We can bring up their track record if you want. Lets compare it to any other team in the league. Donald Sterling isnt serious about winning.


----------



## nbanoitall (May 21, 2004)

> Originally posted by <b>yamaneko</b>!
> Jokes on you. :yes:


you want to laugh at something. here u go.

04/05
25. Los Angeles Clippers $45,170,768

03/04
28. Los Angeles Clippers $38,351,724

02/03
29. Los Angeles Clippers $42,768,280

01/02

29. Los Angeles Clippers $33,849,932

00/01
29. Los Angeles Clippers $29,606,188

99/00
29. Los Angeles Clippers $22,489,343

98/99
28. Los Angeles Clippers .... $29,990,000

97/98
29. Los Angeles Clippers .... $24,493,625

96/97
16. Los Angeles Clippers ... $26.04 million

95/96
26. Los Angeles Clippers ... $21,165,000

94-95
Los Angeles Clippers ....... 17,876,700 22. out of 27

disqusting, but very profitable


----------



## HKF (Dec 10, 2002)

Is that the Clipper payroll or how much money Sterling has been making? Cause if Sterling is making that kind of money on a losing franchise, something is very wrong.


----------



## arenas809 (Feb 13, 2003)

Payroll.


----------



## nbanoitall (May 21, 2004)

look at the rank 29's, which is dead last.


----------



## yamaneko (Jan 1, 2003)

Hilarious. nlameitall continues to set himself up for ridicule with dumb posts. 

Sterling is not bad for the game. If more owners were like him, there wouldnt be players being over paid, terrible contracts, and just an overall downgrade of the game since money situations have put a choke hold on a lot of organizations. You still neglect to show any tangible evidence where he has negatively affected the game or the clippers. I have shown many instances where his moves have helped the clippers, and kept them from having a player on the downside of his career, etc. 

That is GREAT stuff you posted there on the salary. i dont know if any of those years (maybe 1,2?) the clippers had the worst team in the leauge, but yet they had one of the lwoest salaries int he league. This year, theyre near the bottom, yet are at .500 in the rankings, and really if you consider we havent used kittles much this year, and he makes 10 million, were actually in last place again. Excellent.

Sterling has always been about business, and winning. He has done a great job in keeping talent that helps the team, and letting losers and greedy guys as well. You think that by posting salary that that shoes that sterling isnt committed to winning?no. shows the opposite. 

What are the two ways to get an inflated salary? 1. have a superstar or two on the team that makes big bucks. 2. OVER PAY role players like foyle, fisher, and so many other people in this league. 

Clippers dont have a superstar although they have been trying to get one the last few years. and 2. unlike other dumb owners, sterling does not overpay players.


----------



## nbanoitall (May 21, 2004)

> Originally posted by <b>yamaneko</b>!
> If more owners were like him, there wouldnt be players being over paid, terrible contracts, and just an overall downgrade of the game since money situations have put a choke hold on a lot of organizations.
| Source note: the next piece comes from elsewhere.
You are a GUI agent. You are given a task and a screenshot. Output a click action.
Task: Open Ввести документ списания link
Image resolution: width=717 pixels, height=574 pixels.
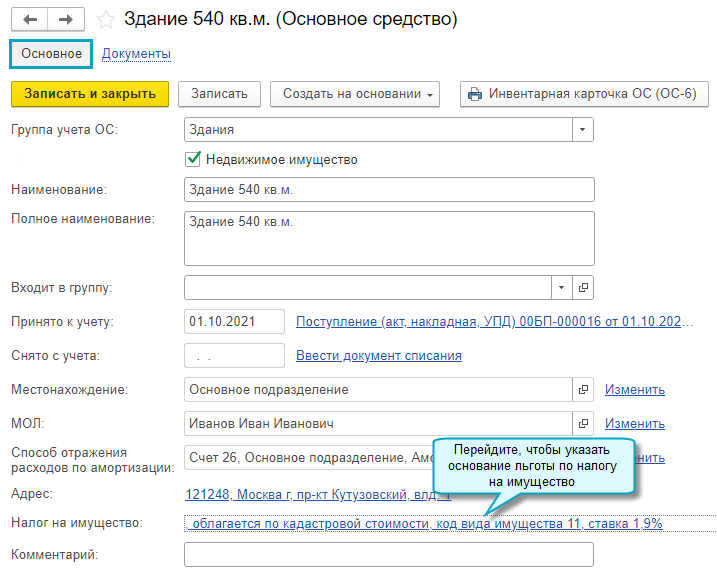coord(379,356)
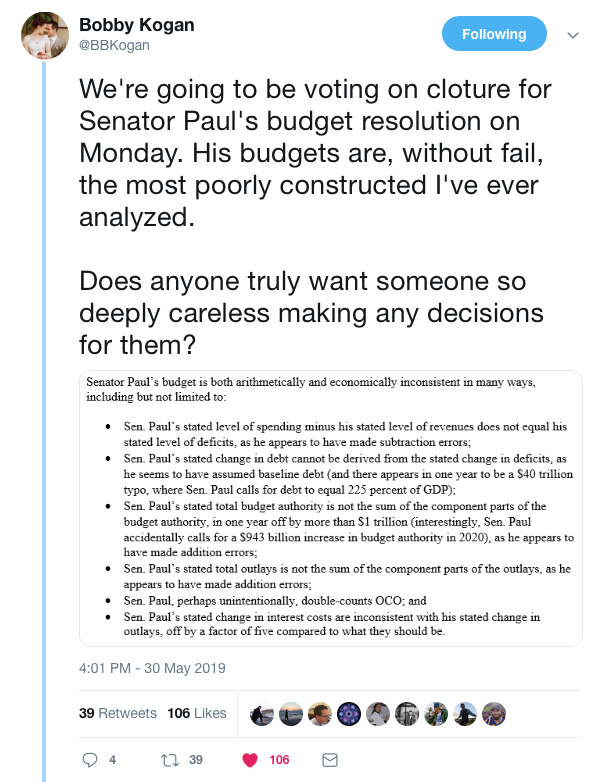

You still neglect to show any tangible evidence where he has negatively affected the game or the clippers.
> 
> Sterling has always been about business, and winning.


You still neglect to show any tangible evidence of winning. And quoting a playoff birth, isnt gonna get it done. The reason the NBA owners are the way they are is due to competition, which is kinda how the free market economy works here. By not spending money proves exactly what ive been saying. You cant ever become a contender if your always at the bottom of the barrell in your spending. Its just not possible. You gotta stop talking about how great Sterling is because he's only a great business owner, not a great NBA owner. There is a difference, Sterling treats the NBA like any other business. He doesn't have the passion to win just the passion to make money $$$. If my favorite team always spent zilch on players every year, I'd be pissed. All Clippers fans should be pissed about this.

I like Maggette I'm not a hater, I just cant stand people defending Sterling. just look at those numbers, you say wow look at how cheap he was and his teams werent even the worst team in the NBA, and I say, yea so what they damn sure werent anywhere near the top.


----------



## yamaneko (Jan 1, 2003)

What do you mean i havent shown tangible evidence of winning? Thats got to be one of the most assinine comments youve made in this thread, and thats really saying something. Who ever said there was evidence of the clippers winning? Certainly not me. Do you think Im going to create illusions when until now i have only been discussing fact? 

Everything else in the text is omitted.